The one thing that I found I did not miss was the after dive "hair care". If hair had nerve endings, I bet it would hurt a lot at the end of a dive day. Only people with long hair probably can relate to this one.
The other difficult thing about spending three days on a dive boat and not diving is the food factor. Three sedentary days are one thing, but, not fitting back into clothes is another. I mostly tried to photograph salads, but, that isn’t what I ate.
Day one turned into day two. On day two, we awoke at Nic. Almost everyone complained that the water here was cold and that the visibility was less than spectacular. This time they weren’t just saying it to make me feel better. So….after one dive there was a two hour long trip to Santa Barbara Island.
At Santa Barbara Island, life out of the water became very special. Two Brown Pelicans came to visit. They landed on the deck as the "catch of the day" was being cleaned and processed. The begged some scraps and then proceeded to display a lack of fear of all things human. They walked around the deck, they inspected dive bags, they posed endlessly for photos, and they stuck their necks out for petting and scratches. They visited for several hours. At nightfall, they were "assisted" off the boat and back into the water, just so they wouldn’t accidentally get stepped on.
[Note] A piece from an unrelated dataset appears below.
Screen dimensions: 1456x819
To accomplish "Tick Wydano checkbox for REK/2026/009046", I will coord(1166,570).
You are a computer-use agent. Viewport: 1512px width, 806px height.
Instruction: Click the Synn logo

Day two turned into day three. The group voted to stay and dive at Santa Barbara Island for the final day of the trip. I settled in and did some serious sea lion watching. This final day also offered yet another bird encounter. An Ashey Storm Petrel had landed on the boat the night before and not flown away.
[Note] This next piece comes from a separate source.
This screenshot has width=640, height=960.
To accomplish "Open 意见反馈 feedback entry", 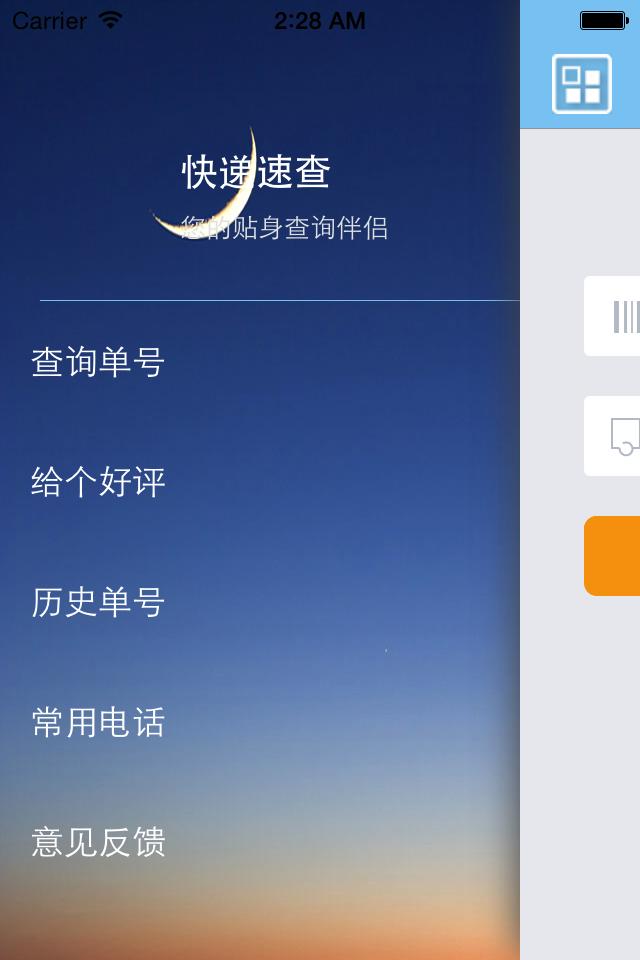I will [98, 841].
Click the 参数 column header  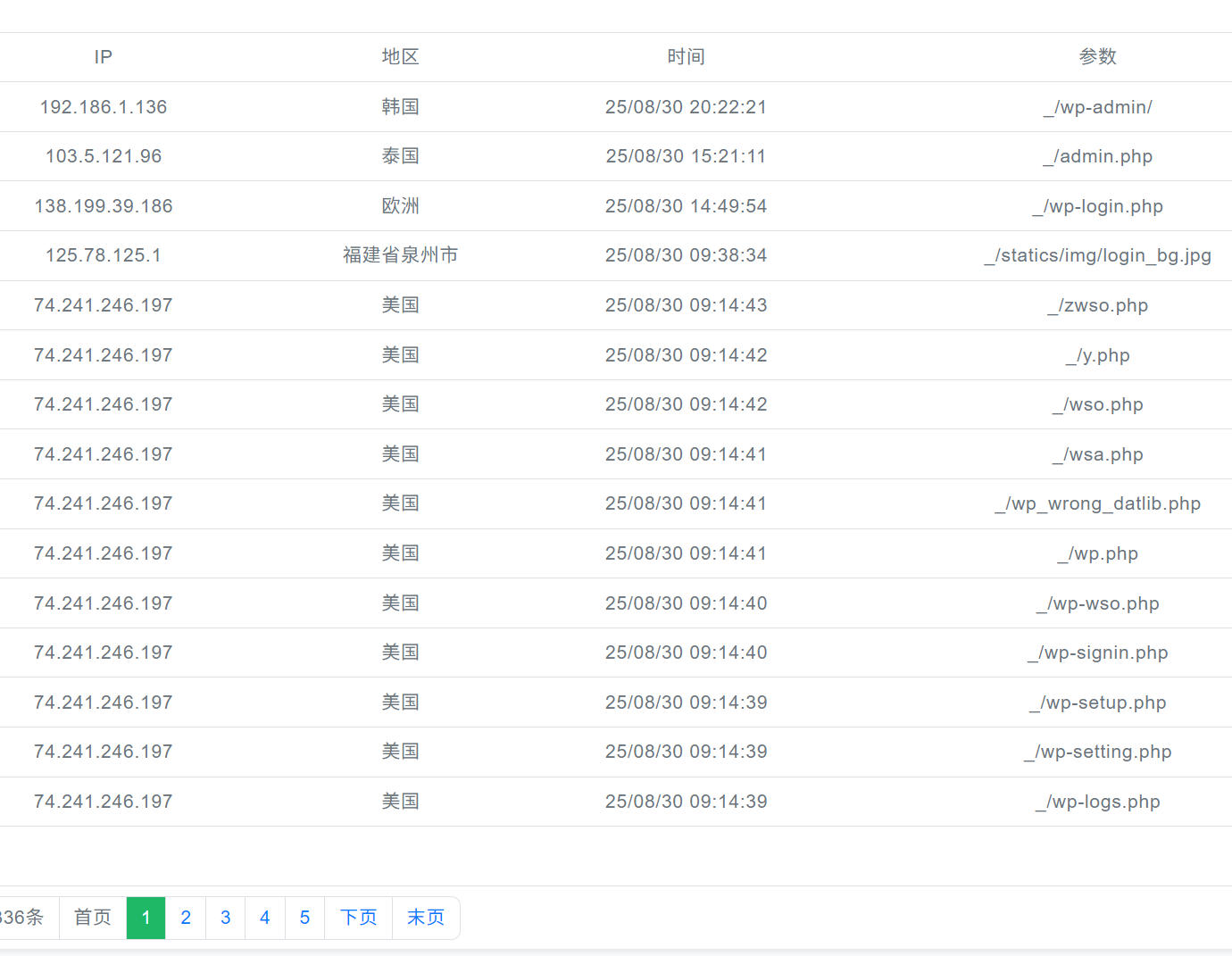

The bird seemed weak and unable to fly. Ken Kurtis knew a little about the normal habits of the bird and let him "burrow" into his camera case. Trying to do the best thing for the bird Ken then got on the phone and called Fish and Game. The Fish and Game official talked to someone on the federal level. Plans were then made to transfer the bird to the care of the Park Ranger. After the last dive of the day, the Great Escape moved to the ranger station to deliver the bird to the "experts". The skiff parked at the ranger station dock and Ken and Freddie made the long climb up to the ranger house, but, there was no ranger to be found there.
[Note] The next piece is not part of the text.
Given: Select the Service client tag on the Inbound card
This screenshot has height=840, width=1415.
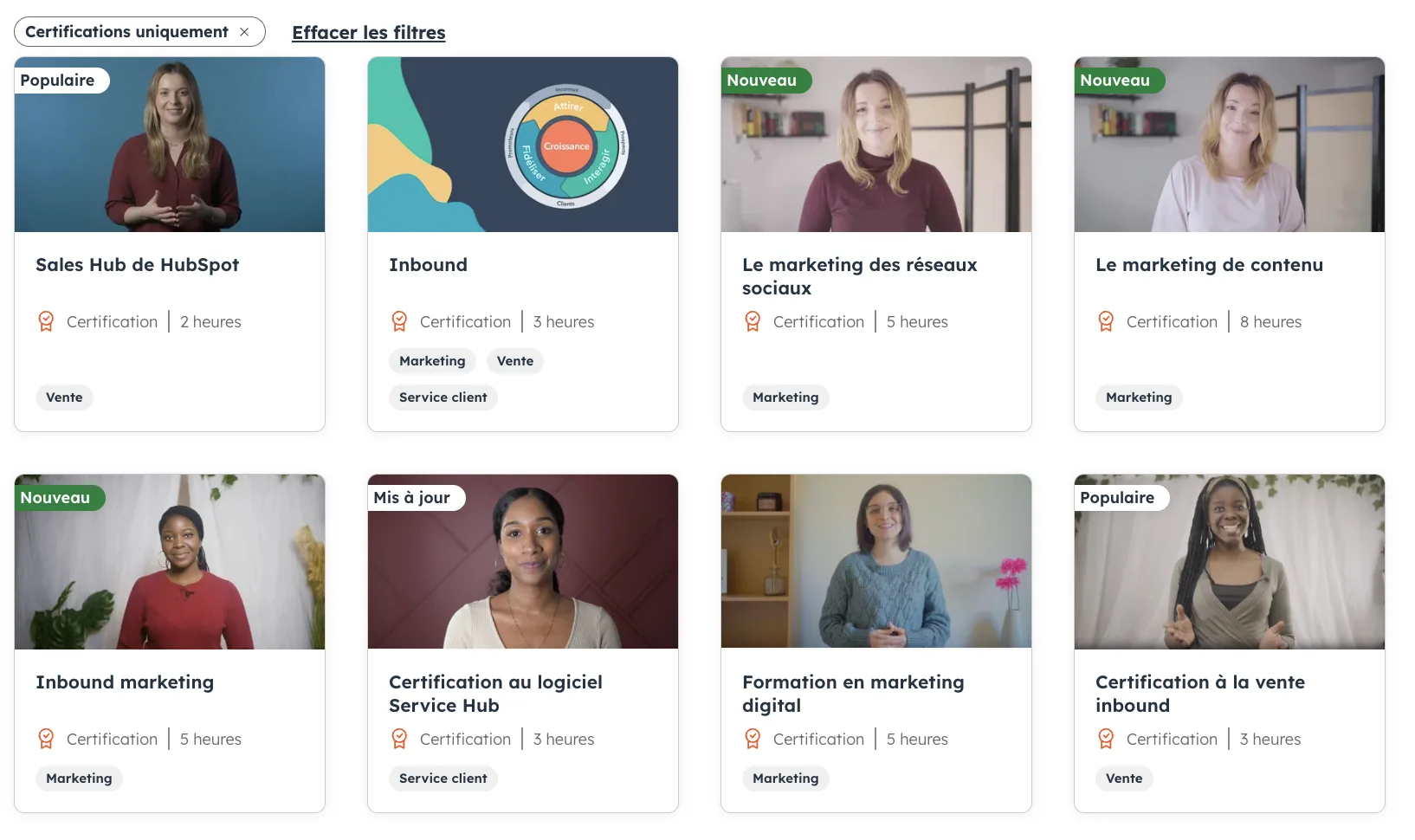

If you have been following this board, you know the rest of the story. One reason no one thought to simply throw the bird back into the water was because of the hundreds of gulls and huge flocks of Pelicans - it looked dangerous.
Well, that’s my story of my three days on a dive boat without diving, and I’m sticking to it. Thanks to the great group of divers , the crew, and a couple of birds I survived. Thankfully……….. soon I will be back in the water.